• Dataset entries
□ □ □ □ □ □ □
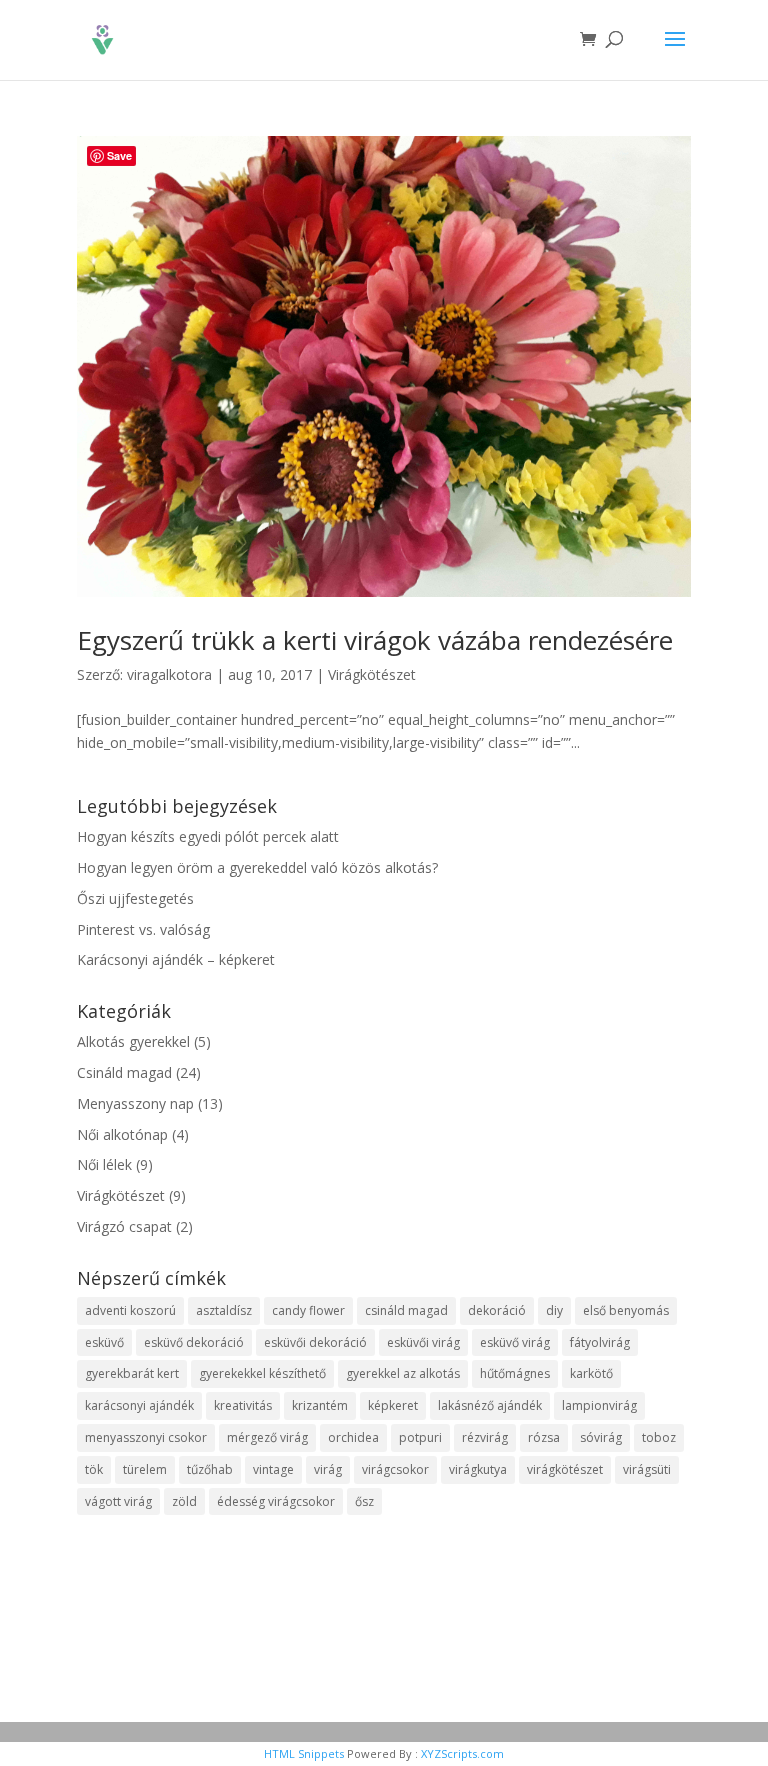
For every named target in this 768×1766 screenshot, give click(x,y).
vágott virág (118, 1501)
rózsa (544, 1437)
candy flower (308, 1310)
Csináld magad (124, 1072)
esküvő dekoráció (194, 1342)
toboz (659, 1437)
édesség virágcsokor (276, 1501)
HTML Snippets (304, 1753)
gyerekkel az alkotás (403, 1373)
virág (328, 1469)
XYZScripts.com (462, 1753)
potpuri (420, 1437)
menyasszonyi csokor (146, 1437)
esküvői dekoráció (315, 1342)
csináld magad (406, 1310)
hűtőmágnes (515, 1373)
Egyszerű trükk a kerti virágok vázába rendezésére (375, 640)
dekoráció (497, 1310)
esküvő (104, 1342)
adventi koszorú (130, 1310)
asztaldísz (224, 1310)
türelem (145, 1469)
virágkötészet (565, 1469)
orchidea (353, 1437)
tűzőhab (210, 1469)
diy (554, 1310)
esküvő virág (515, 1342)
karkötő (591, 1373)
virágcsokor (395, 1469)
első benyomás (626, 1310)
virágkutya (478, 1469)
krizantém (320, 1405)
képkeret (393, 1405)
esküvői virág (423, 1342)
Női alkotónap (122, 1134)
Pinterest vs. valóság (143, 929)
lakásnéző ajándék (490, 1405)
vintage (273, 1469)
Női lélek (104, 1164)
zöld (184, 1501)
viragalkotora (169, 674)
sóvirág (601, 1437)
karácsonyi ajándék (139, 1405)
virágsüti (647, 1469)
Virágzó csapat (124, 1226)
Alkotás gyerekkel (133, 1041)
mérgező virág (267, 1437)
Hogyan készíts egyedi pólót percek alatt (208, 836)
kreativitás (243, 1405)
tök (94, 1469)
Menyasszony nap (135, 1103)
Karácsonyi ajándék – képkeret (176, 959)
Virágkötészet (372, 674)
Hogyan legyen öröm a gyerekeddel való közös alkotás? (257, 867)
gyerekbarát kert (132, 1373)
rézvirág (485, 1437)
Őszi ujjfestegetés (135, 898)
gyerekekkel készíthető (262, 1373)
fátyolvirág (600, 1342)
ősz (364, 1501)
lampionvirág (599, 1405)
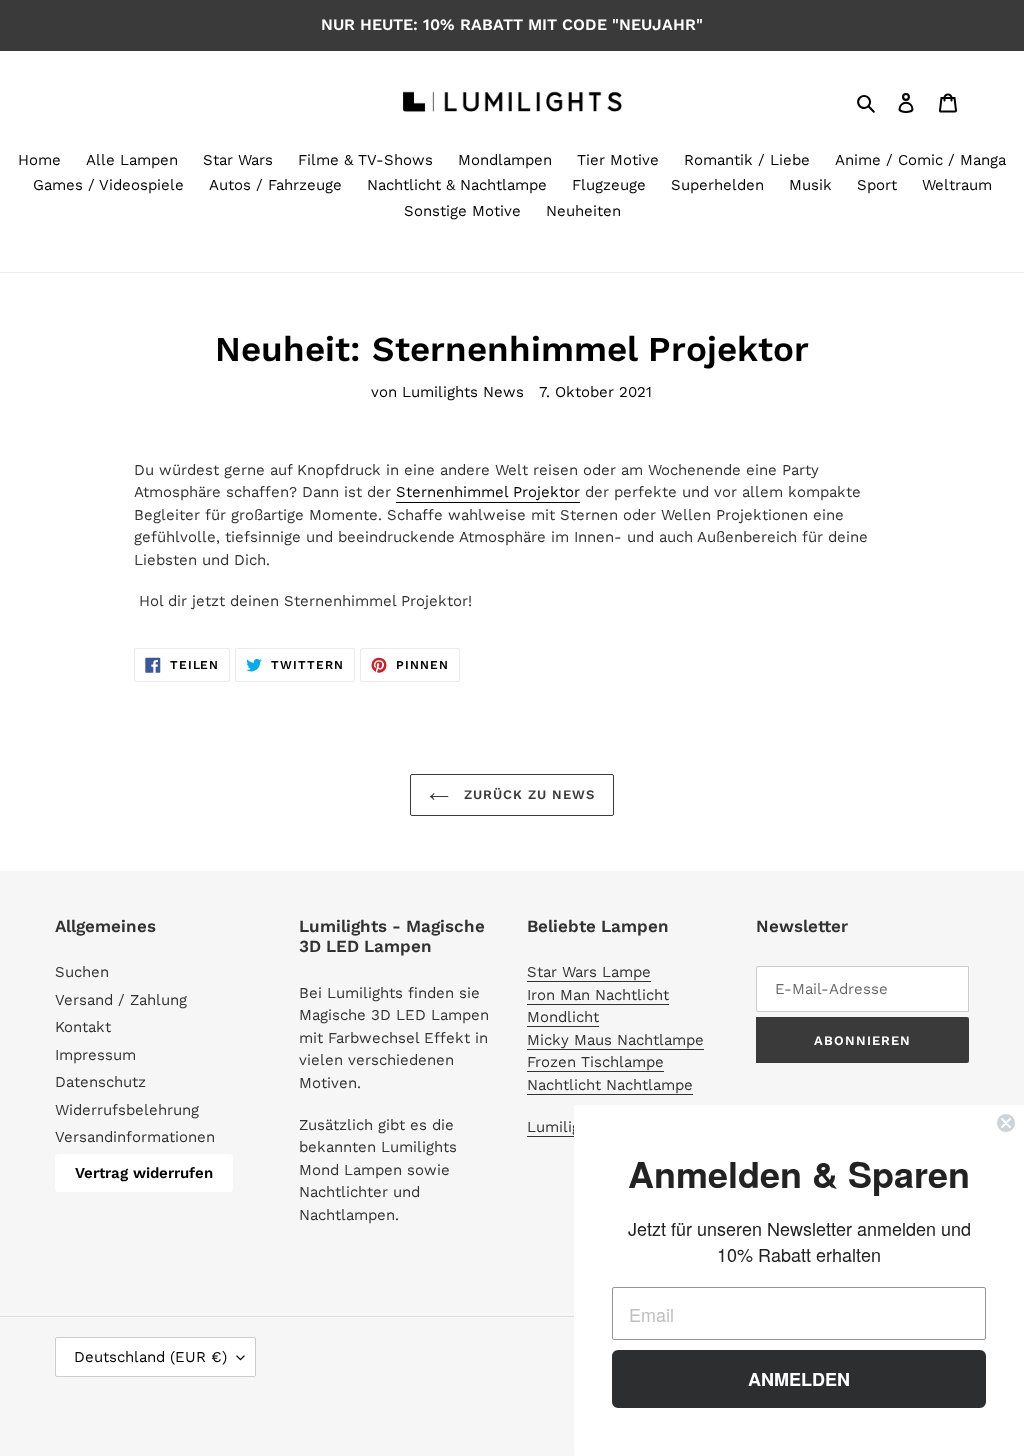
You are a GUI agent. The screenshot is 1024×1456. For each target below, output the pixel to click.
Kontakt (83, 1027)
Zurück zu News (527, 794)
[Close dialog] (1006, 1123)
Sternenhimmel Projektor (488, 492)
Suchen (82, 972)
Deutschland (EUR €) (150, 1357)
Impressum (95, 1055)
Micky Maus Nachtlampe (615, 1040)
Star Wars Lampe (589, 972)
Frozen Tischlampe (595, 1062)
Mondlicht (563, 1017)
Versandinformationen (135, 1137)
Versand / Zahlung (121, 1000)
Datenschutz (100, 1082)
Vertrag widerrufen (144, 1173)
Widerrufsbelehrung (127, 1110)
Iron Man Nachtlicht (598, 995)
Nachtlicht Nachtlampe (610, 1085)
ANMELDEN (799, 1379)
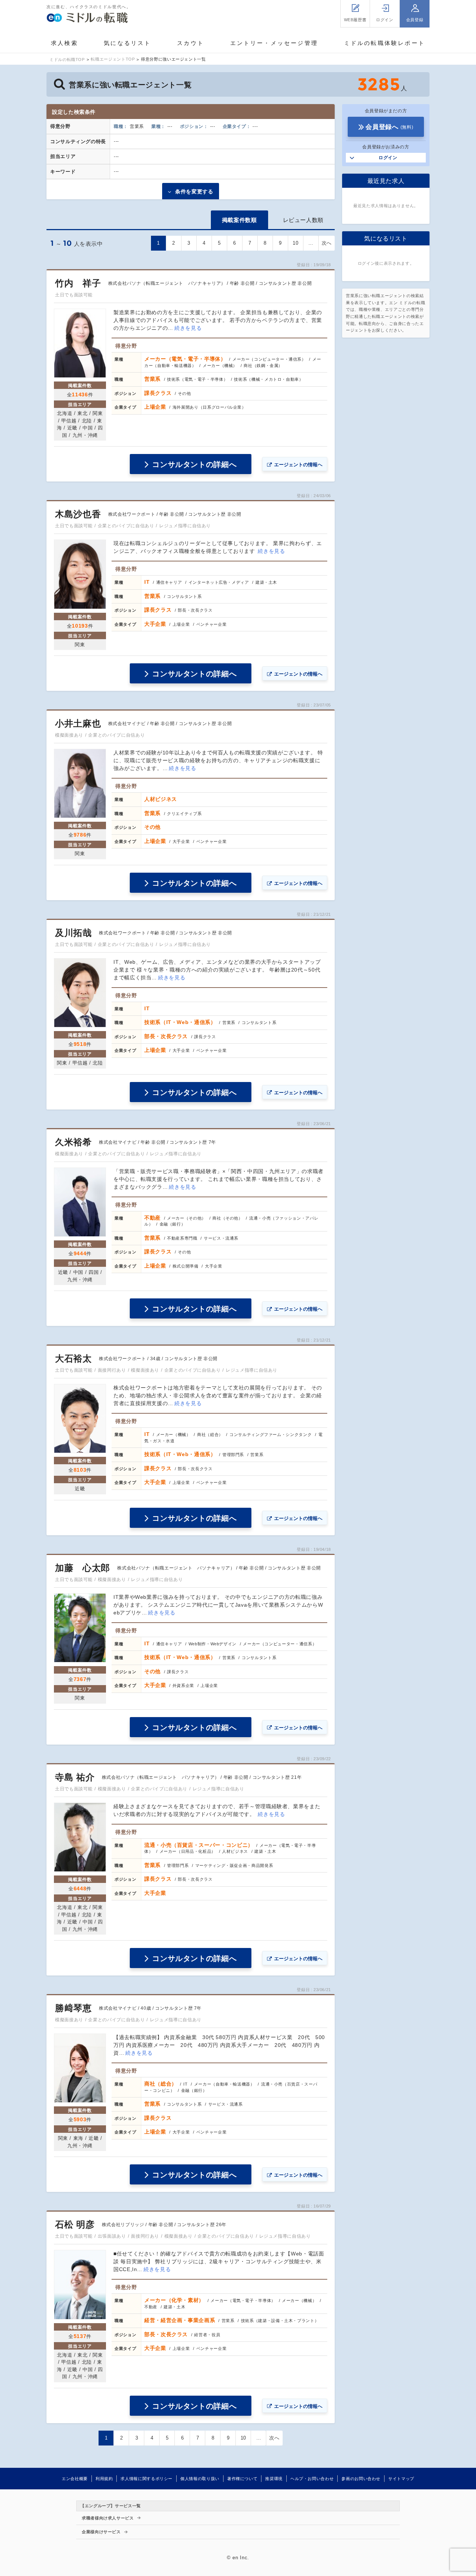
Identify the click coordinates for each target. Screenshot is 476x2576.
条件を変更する (194, 191)
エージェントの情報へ (298, 464)
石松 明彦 (74, 2224)
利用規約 (104, 2478)
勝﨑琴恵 (73, 2008)
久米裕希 (73, 1142)
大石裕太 (73, 1358)
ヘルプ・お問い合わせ (312, 2478)
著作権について (242, 2478)
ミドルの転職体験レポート (384, 43)
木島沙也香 (78, 514)
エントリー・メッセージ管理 (274, 43)
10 (295, 243)
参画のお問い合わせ (360, 2478)
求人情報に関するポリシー (146, 2478)
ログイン (388, 157)
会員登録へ (389, 127)
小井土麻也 (78, 723)
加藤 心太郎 (82, 1568)
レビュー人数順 (303, 220)
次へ (327, 243)
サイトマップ (401, 2478)
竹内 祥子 (78, 283)
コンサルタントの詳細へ (194, 464)
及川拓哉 (73, 933)
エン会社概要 (75, 2478)
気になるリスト (127, 43)
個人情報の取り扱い (199, 2478)
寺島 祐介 (74, 1777)
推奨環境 (274, 2478)
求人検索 (64, 43)
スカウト (190, 43)
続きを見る (188, 328)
□ □ □ □ □ □ □
• What needs to be done
For each entry, copy the text exactly and leave out any image it carries.

• Expected answer
For every named target in this 768×1766 screenshot, give click(x,y).
vágott virág (118, 1501)
rózsa (544, 1437)
candy flower (308, 1310)
Csináld magad (124, 1072)
esküvő dekoráció (194, 1342)
toboz (659, 1437)
édesség virágcsokor (276, 1501)
HTML Snippets (304, 1753)
gyerekkel az alkotás (403, 1373)
virág (328, 1469)
XYZScripts.com (462, 1753)
potpuri (420, 1437)
menyasszonyi csokor (146, 1437)
esküvői dekoráció (315, 1342)
csináld magad (406, 1310)
hűtőmágnes (515, 1373)
Egyszerű trükk a kerti virágok vázába rendezésére (375, 640)
dekoráció (497, 1310)
esküvő (104, 1342)
adventi koszorú (130, 1310)
asztaldísz (224, 1310)
türelem (145, 1469)
virágkötészet (565, 1469)
orchidea (353, 1437)
tűzőhab (210, 1469)
diy (554, 1310)
esküvő virág (515, 1342)
karkötő (591, 1373)
virágcsokor (395, 1469)
első benyomás (626, 1310)
virágkutya (478, 1469)
krizantém (320, 1405)
képkeret (393, 1405)
esküvői virág (423, 1342)
Női alkotónap (122, 1134)
Pinterest vs. valóság (143, 929)
lakásnéző ajándék (490, 1405)
vintage (273, 1469)
Női lélek (104, 1164)
zöld (184, 1501)
viragalkotora (169, 674)
sóvirág (601, 1437)
karácsonyi ajándék (139, 1405)
virágsüti (647, 1469)
Virágzó csapat (124, 1226)
Alkotás gyerekkel (133, 1041)
mérgező virág (267, 1437)
Hogyan készíts egyedi pólót percek alatt (208, 836)
kreativitás (243, 1405)
tök (94, 1469)
Menyasszony nap (135, 1103)
Karácsonyi ajándék – képkeret (176, 959)
Virágkötészet (372, 674)
Hogyan legyen öröm a gyerekeddel való közös alkotás? (257, 867)
gyerekbarát kert (132, 1373)
rézvirág (485, 1437)
Őszi ujjfestegetés (135, 898)
gyerekekkel készíthető (262, 1373)
fátyolvirág (600, 1342)
ősz (364, 1501)
lampionvirág (599, 1405)
You are a GUI agent. The screenshot is 1024×1456. For each target below, output the pixel to click.
Kontakt (83, 1027)
Zurück zu News (527, 794)
[Close dialog] (1006, 1123)
Sternenhimmel Projektor (488, 492)
Suchen (82, 972)
Deutschland (EUR €) (150, 1357)
Impressum (95, 1055)
Micky Maus Nachtlampe (615, 1040)
Star Wars Lampe (589, 972)
Frozen Tischlampe (595, 1062)
Mondlicht (563, 1017)
Versandinformationen (135, 1137)
Versand / Zahlung (121, 1000)
Datenschutz (100, 1082)
Vertrag widerrufen (144, 1173)
Widerrufsbelehrung (127, 1110)
Iron Man Nachtlicht (598, 995)
Nachtlicht Nachtlampe (610, 1085)
ANMELDEN (799, 1379)
Identify the click coordinates for each target. Screenshot is 476x2576.
条件を変更する (194, 191)
エージェントの情報へ (298, 464)
石松 明彦 (74, 2224)
利用規約 (104, 2478)
勝﨑琴恵 (73, 2008)
久米裕希 (73, 1142)
大石裕太 (73, 1358)
ヘルプ・お問い合わせ (312, 2478)
著作権について (242, 2478)
ミドルの転職体験レポート (384, 43)
木島沙也香 (78, 514)
エントリー・メッセージ管理 (274, 43)
10 (295, 243)
参画のお問い合わせ (360, 2478)
求人情報に関するポリシー (146, 2478)
ログイン (388, 157)
会員登録へ (389, 127)
小井土麻也 (78, 723)
加藤 心太郎 (82, 1568)
レビュー人数順 (303, 220)
次へ (327, 243)
サイトマップ (401, 2478)
竹内 祥子 (78, 283)
コンサルタントの詳細へ (194, 464)
及川拓哉 (73, 933)
エン会社概要 (75, 2478)
気になるリスト (127, 43)
個人情報の取り扱い (199, 2478)
寺島 祐介 (74, 1777)
推奨環境 (274, 2478)
求人検索 (64, 43)
スカウト (190, 43)
続きを見る (188, 328)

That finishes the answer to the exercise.